AIM OF THE EXERCISE
The reply should be an exact repeat of the listing, with no pictures in it.

[[ RECORDS TO USE, beginning ]]

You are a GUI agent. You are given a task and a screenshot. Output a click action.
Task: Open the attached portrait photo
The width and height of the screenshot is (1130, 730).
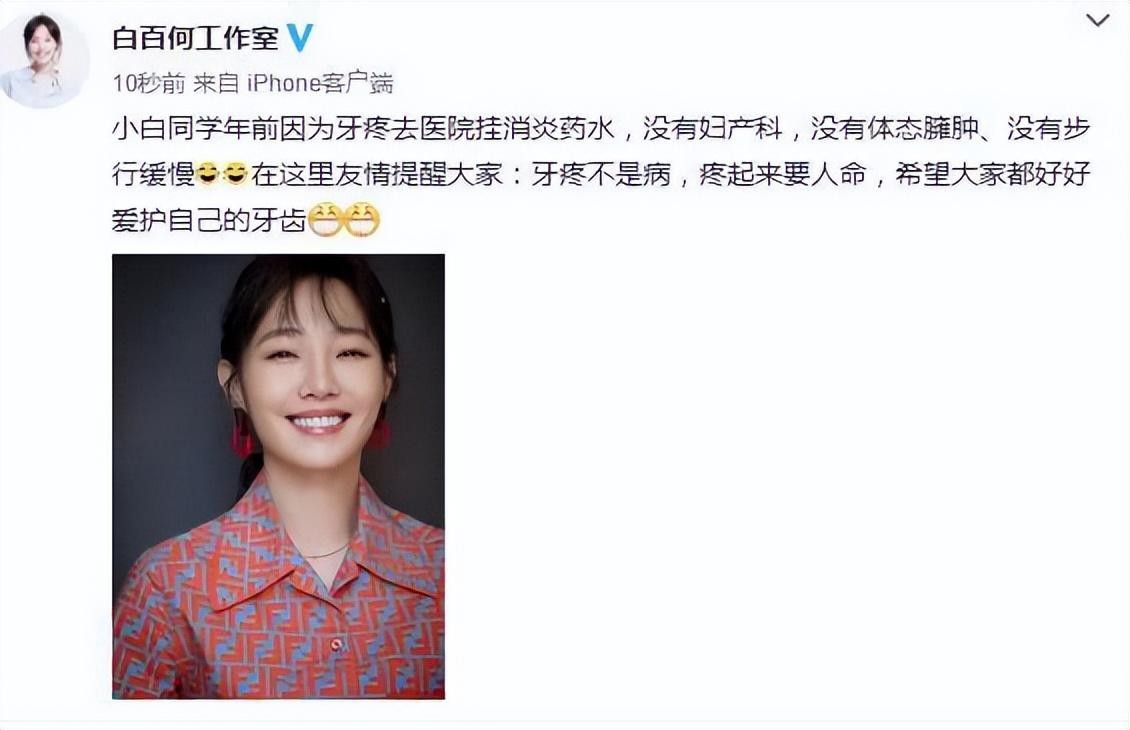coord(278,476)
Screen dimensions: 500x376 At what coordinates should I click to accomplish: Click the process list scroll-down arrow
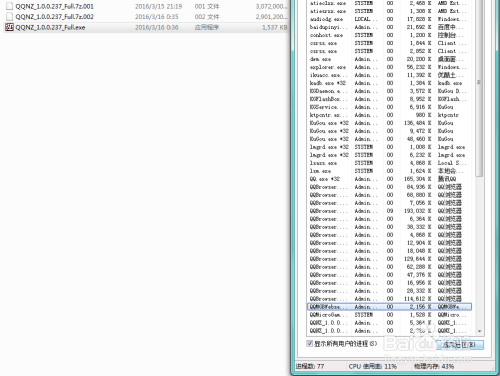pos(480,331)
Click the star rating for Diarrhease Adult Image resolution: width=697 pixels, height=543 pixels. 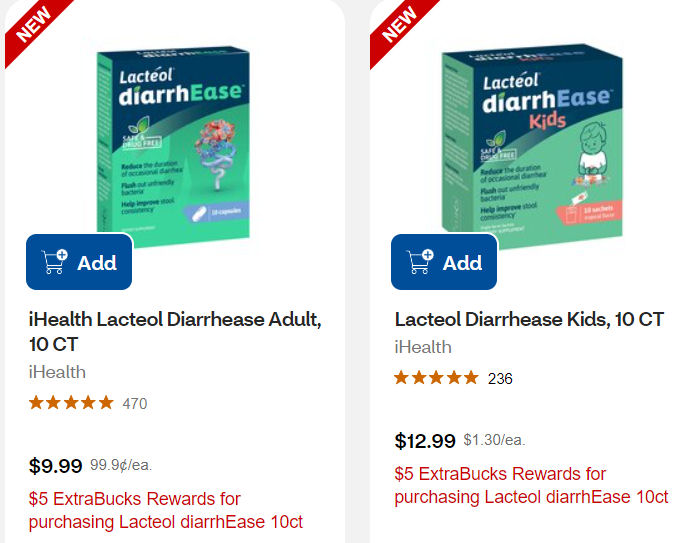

[[ RECORDS TO USE, end ]]

RESPONSE BOX
You are a GUI agent. You are given a task and a screenshot. Output a click action.
Task: Open the attached portrait photo
The width and height of the screenshot is (1130, 730).
coord(278,476)
Screen dimensions: 500x376 At what coordinates should I click to accomplish: Click the process list scroll-down arrow
pos(480,331)
Click the star rating for Diarrhease Adult Image resolution: width=697 pixels, height=543 pixels. 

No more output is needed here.